:: EXTRACTED RECORDS ::

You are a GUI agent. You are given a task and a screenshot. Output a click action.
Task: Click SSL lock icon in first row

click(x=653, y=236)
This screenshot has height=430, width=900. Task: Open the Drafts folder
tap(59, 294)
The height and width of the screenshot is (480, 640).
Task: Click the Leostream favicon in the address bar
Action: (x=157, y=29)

:::
:: EXTRACTED RECORDS ::

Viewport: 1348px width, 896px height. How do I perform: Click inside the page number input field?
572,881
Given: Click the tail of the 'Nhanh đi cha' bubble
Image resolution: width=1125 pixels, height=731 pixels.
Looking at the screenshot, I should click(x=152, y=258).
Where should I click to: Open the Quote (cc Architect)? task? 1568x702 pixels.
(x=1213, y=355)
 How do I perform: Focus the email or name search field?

:::

- DIRECTIONS:
Output as a numbered list the lines starting with the line that contains "You are a GUI" and going on through the line that contains "Action: (x=157, y=29)", leaving out any blank lines.

- FINISHED TASK:
1. You are a GUI agent. You are given a task and a screenshot. Output a click action.
2. Task: Click SSL lock icon in first row
3. click(x=653, y=236)
4. This screenshot has height=430, width=900. Task: Open the Drafts folder
5. tap(59, 294)
6. The height and width of the screenshot is (480, 640).
7. Task: Click the Leostream favicon in the address bar
8. Action: (x=157, y=29)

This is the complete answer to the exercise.